Saturday, January 17, 2009

Uncle's Letter.

An uncle sent me a hand written letter with this article:

Neil Steinberg - Chicago Sun-Times 1/11/2009

The toughest job you'll ever love

Imagine you are a novice mountain climber about to attempt Mt. Everest, the tallest mountain on Earth.

You mention your pending expedition to one old pro who has been to the summit three times.

"Oh that's great," he says. "The view from the top -- fantastic!"

You mention your trek to another veteran guide.

"Stop by the Khumbu Lodge in Namche -- they're famous for their ginkgo biloba tea."

A third climber replies: "Nicest people in the world, sherpas. Once they're your friend, you're friends for life."

Do you think this advice is missing something? Are these pros letting our novice mountaineer down by not mentioning, oh for instance, the brutal Himalayan cold, or the sudden storms and avalanches, or the peril of oxygen deprivation, or the will-sapping physical exhaustion?

Shouldn't someone bring that up?

That is my approach toward prospective parents. I dined with two acquaintances last week, each preparing to welcome a child in the coming months. I found myself giving each the same little speech.

I told them that while parenthood is the greatest thing in the world, and my big regret in life is not having more kids, being a parent is also very hard.

"I remember the second night Ross was home from the hospital," I told them. "I was sitting, holding this howling baby at 3 o'clock in the morning while my wife was weeping in the bathroom, and I looked down at this newborn and thought: Oh, right. This is why those teenage girls kill their kids. Now I understand. Because I'm 35, I have all the money I need, my wife and I desperately wanted this child, for years, and it's Day Two and I'm losing my mind. ..."
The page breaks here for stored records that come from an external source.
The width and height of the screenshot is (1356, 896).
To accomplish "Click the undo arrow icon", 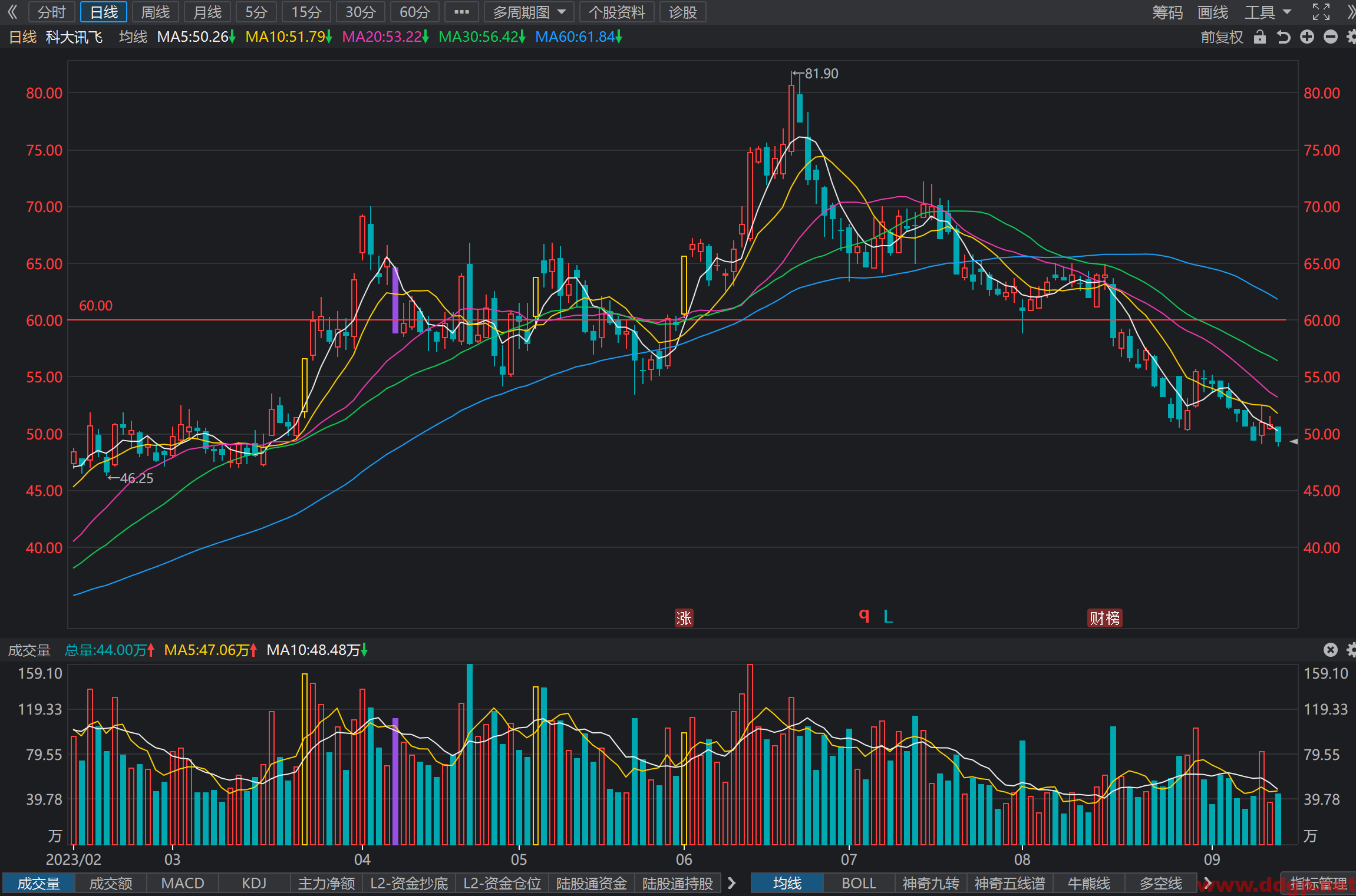I will click(1284, 37).
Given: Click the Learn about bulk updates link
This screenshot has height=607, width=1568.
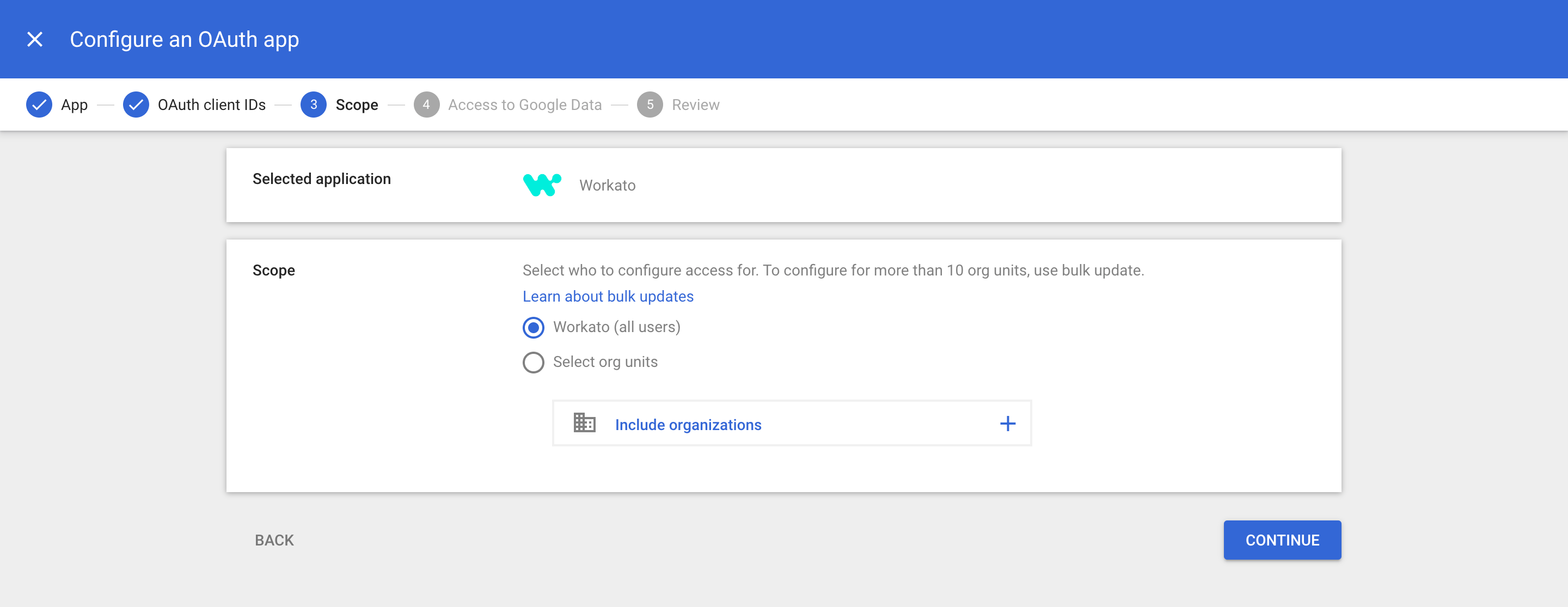Looking at the screenshot, I should click(609, 296).
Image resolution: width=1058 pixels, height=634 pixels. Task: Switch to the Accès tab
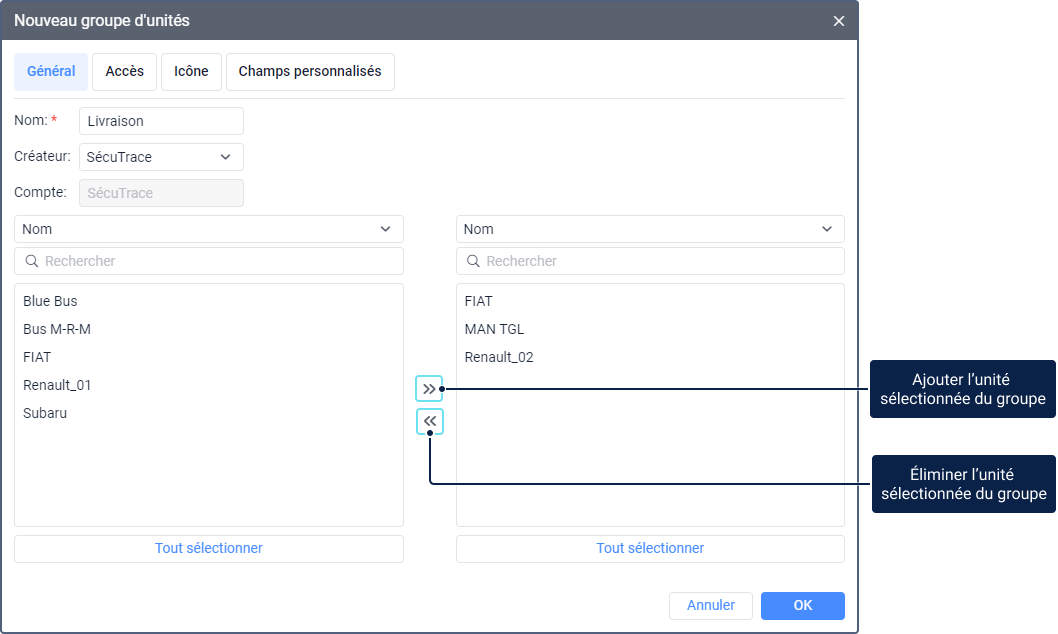coord(125,72)
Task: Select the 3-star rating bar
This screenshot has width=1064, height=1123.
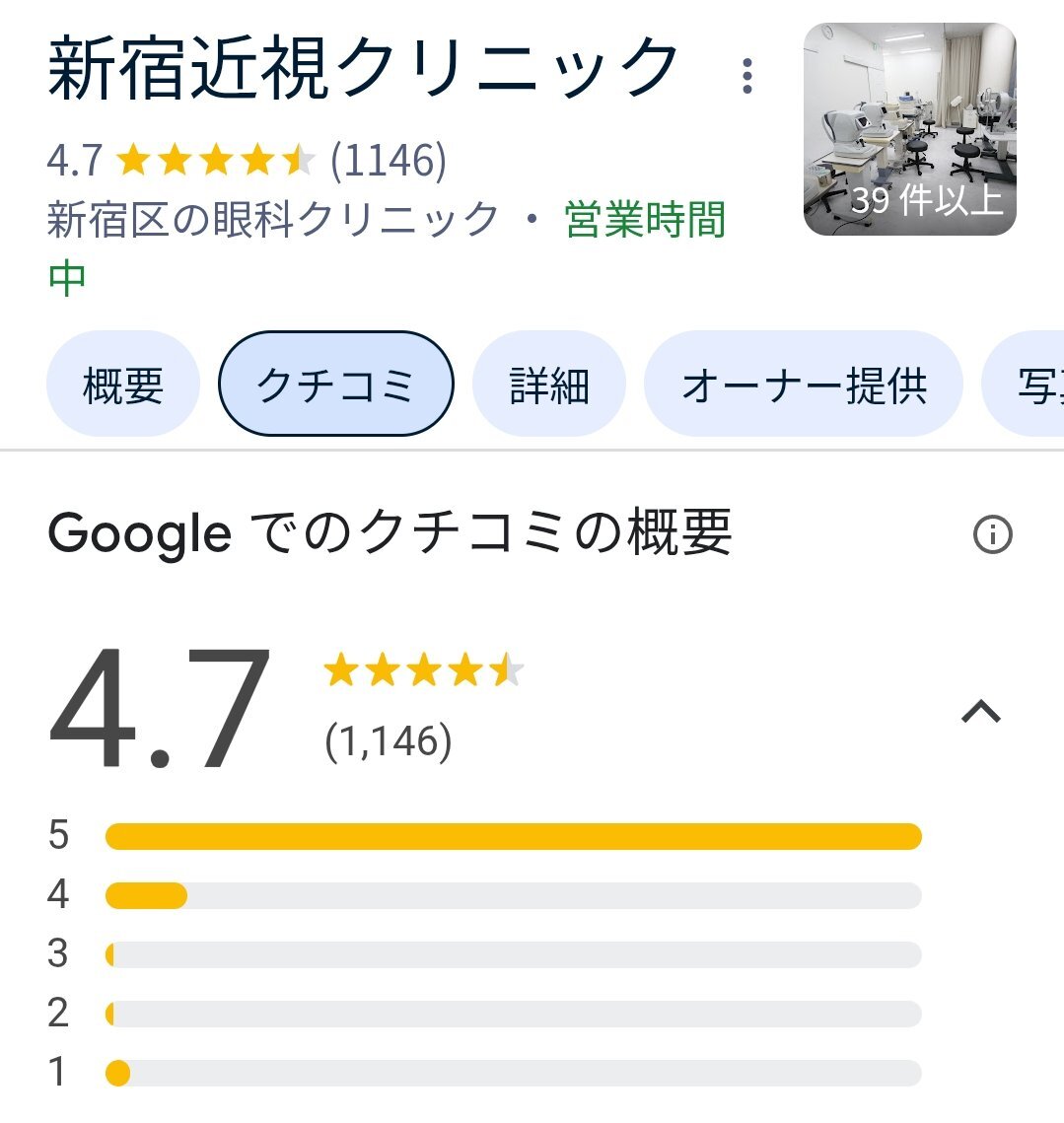Action: 513,954
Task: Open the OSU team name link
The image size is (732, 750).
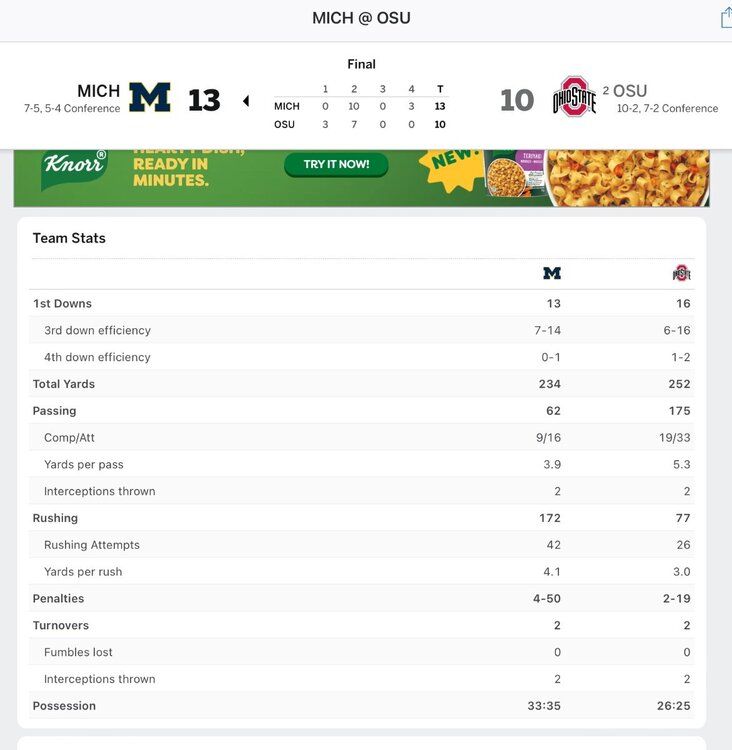Action: [x=630, y=91]
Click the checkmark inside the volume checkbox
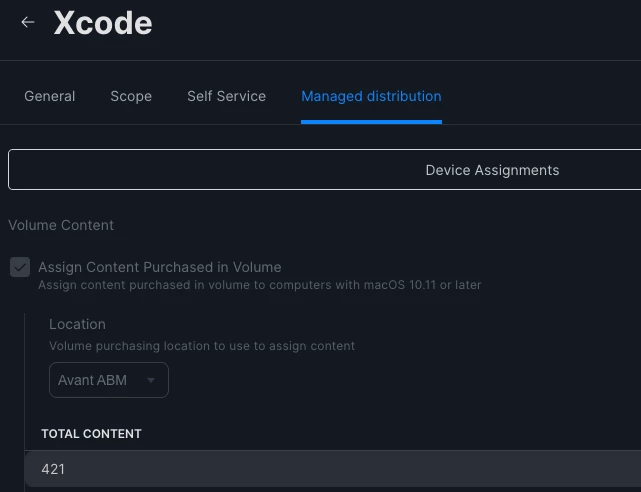641x492 pixels. [20, 268]
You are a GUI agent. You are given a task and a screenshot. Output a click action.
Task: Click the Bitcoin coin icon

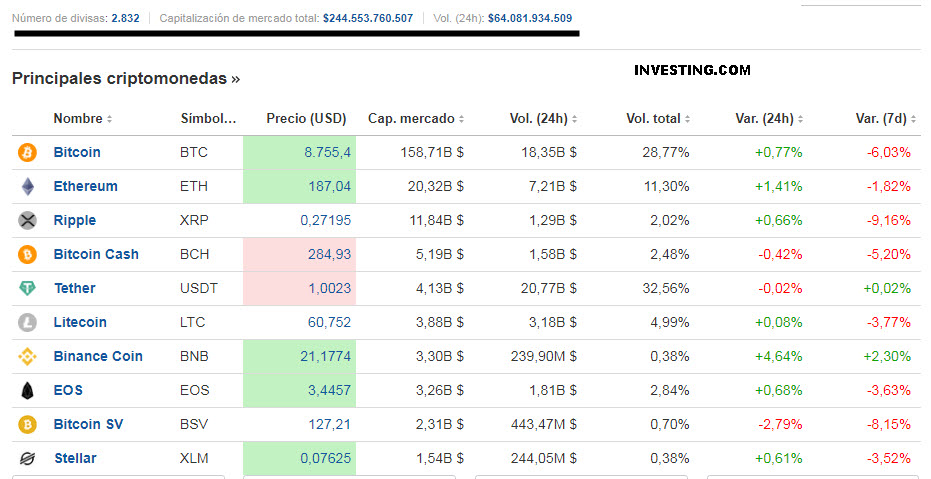tap(27, 153)
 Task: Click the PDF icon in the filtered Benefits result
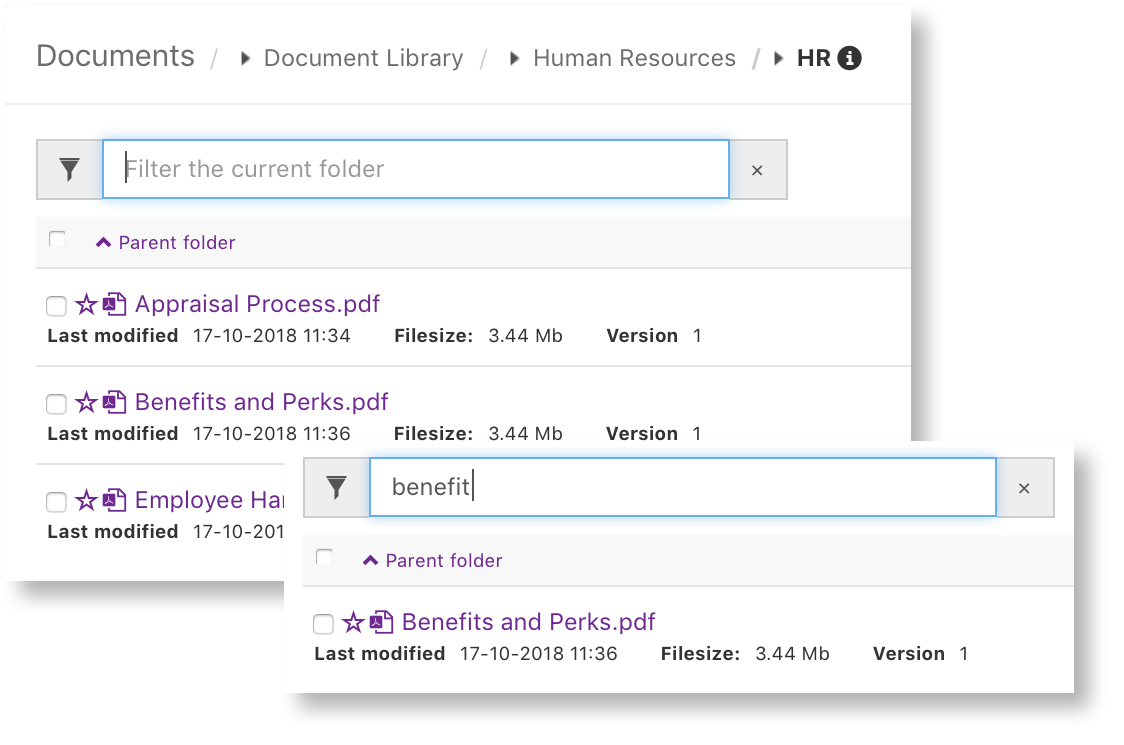(381, 622)
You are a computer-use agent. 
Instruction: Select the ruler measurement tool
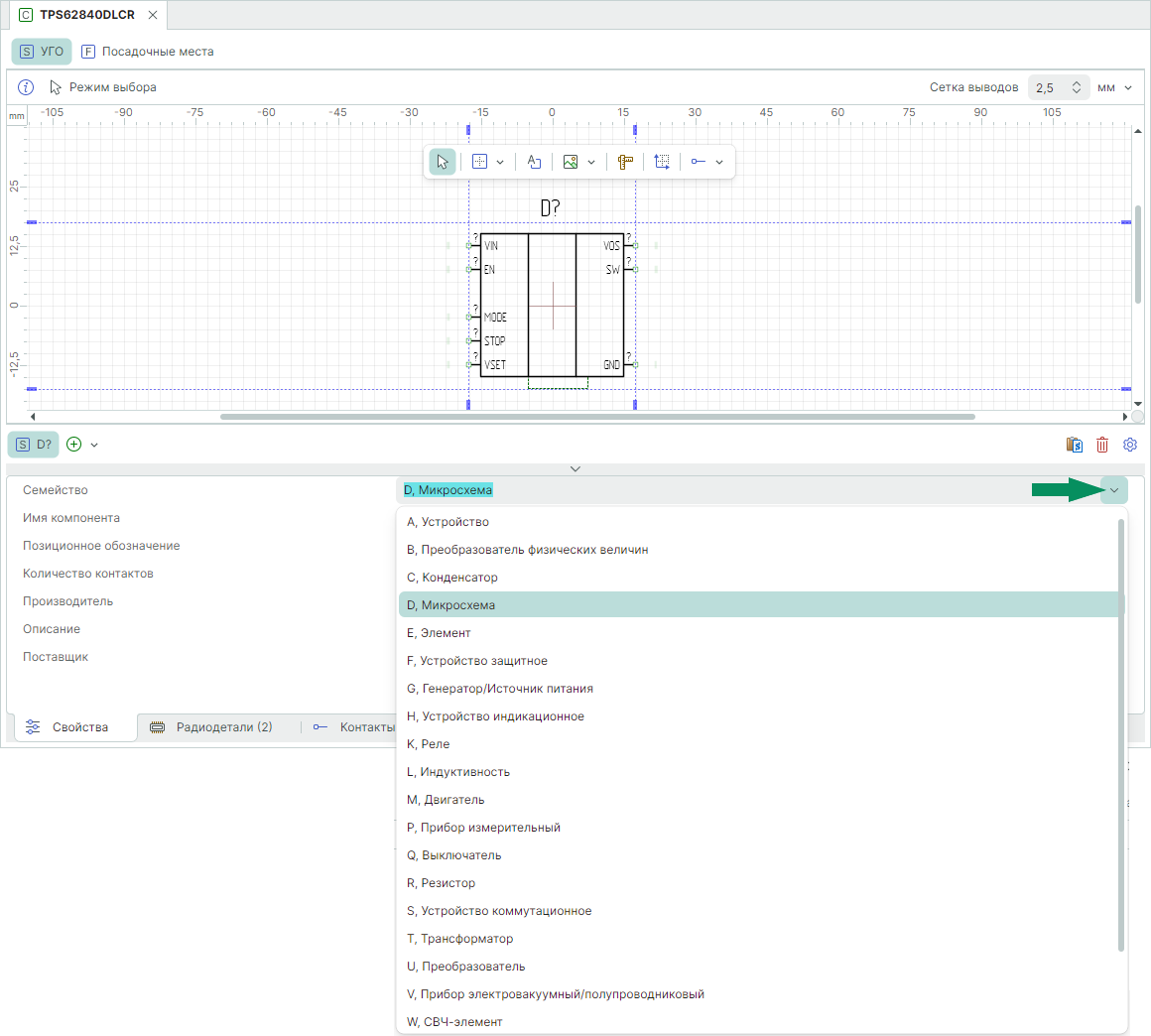click(625, 162)
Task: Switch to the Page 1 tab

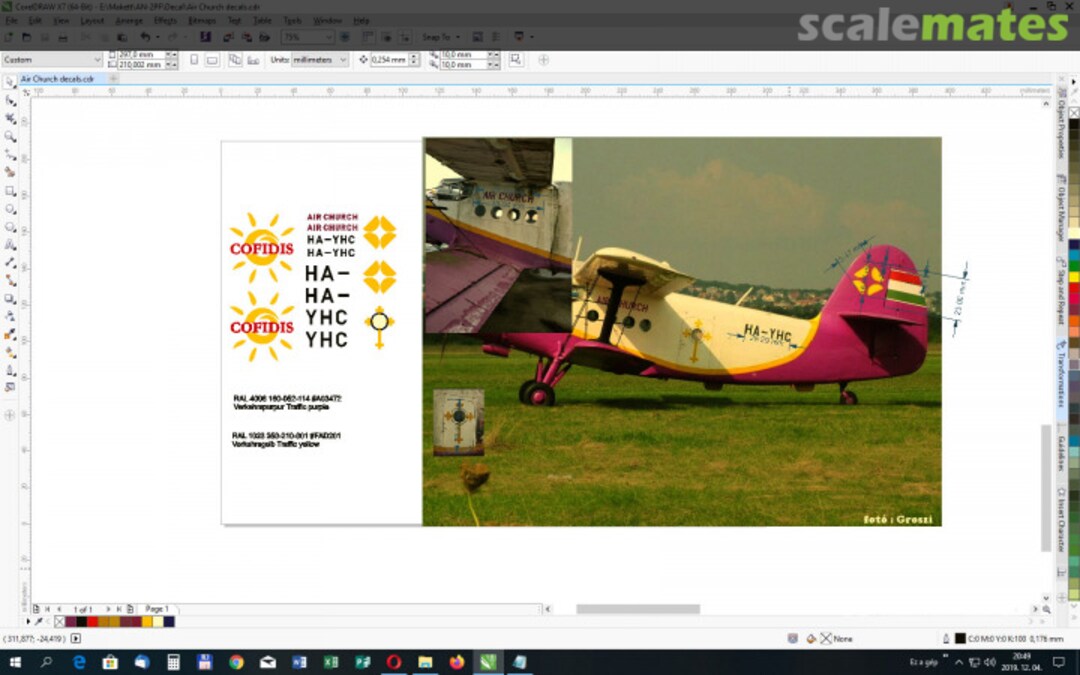Action: coord(157,609)
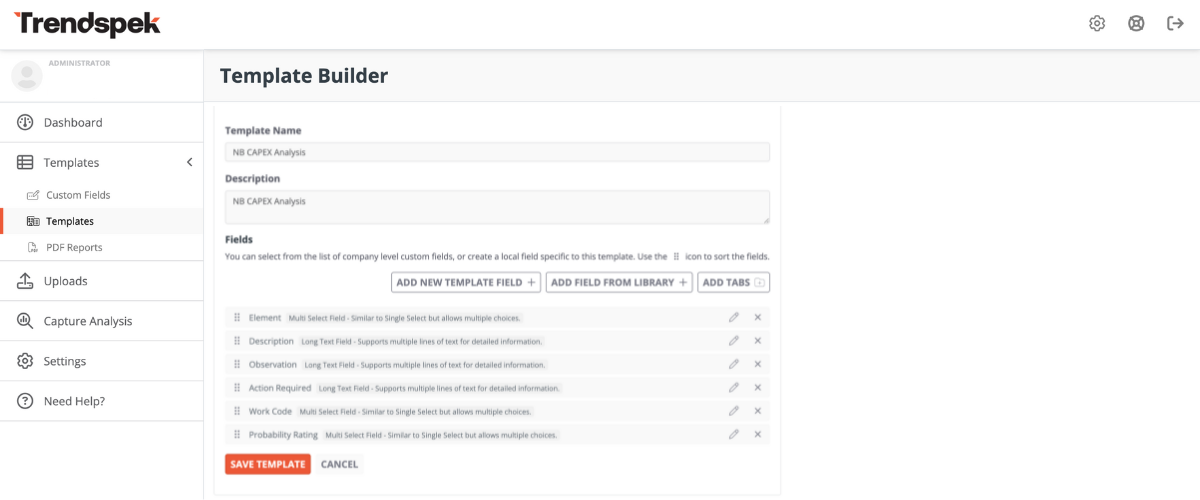Click the help lifebuoy icon in the header
Viewport: 1200px width, 500px height.
point(1136,24)
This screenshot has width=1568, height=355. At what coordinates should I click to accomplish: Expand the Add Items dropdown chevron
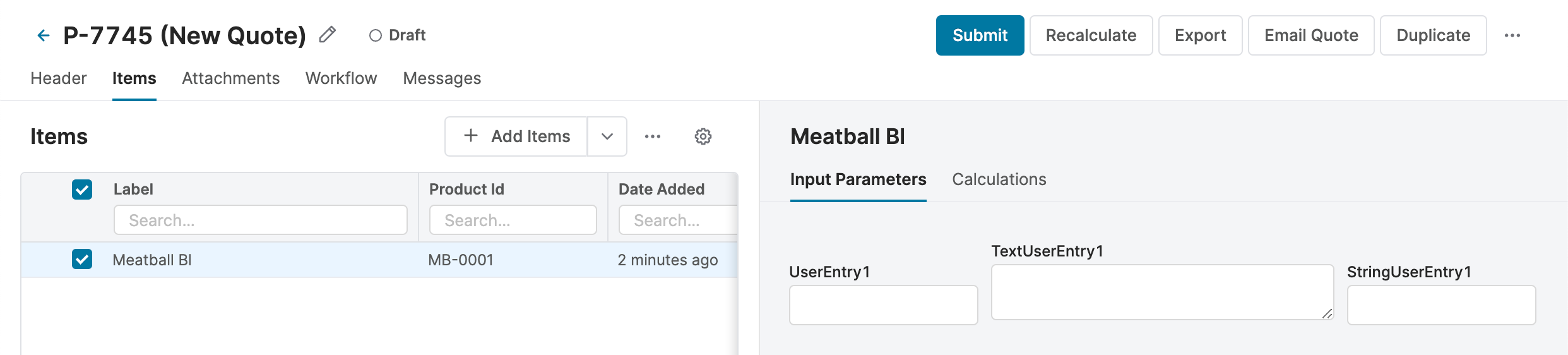[x=607, y=136]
This isn't a terrible admission, I hope. Most parents experience that moment. It passes, thank goodness, and the general experience, as I said, is one of life's great joys.

But somebody should tell parents-to-be that it is also a grueling, exhausting, maddening challenge -- like an Everest climb -- so that they're prepared, so that when they find themselves at their wits' end, they'll know it is the difficulty of the challenge they are tackling, and not something particularly wrong with them.

I've had parents-to-be recoil at hearing this, and accuse me of being mean, of raining on their parade. But I'm doing them a favor. Aren't I?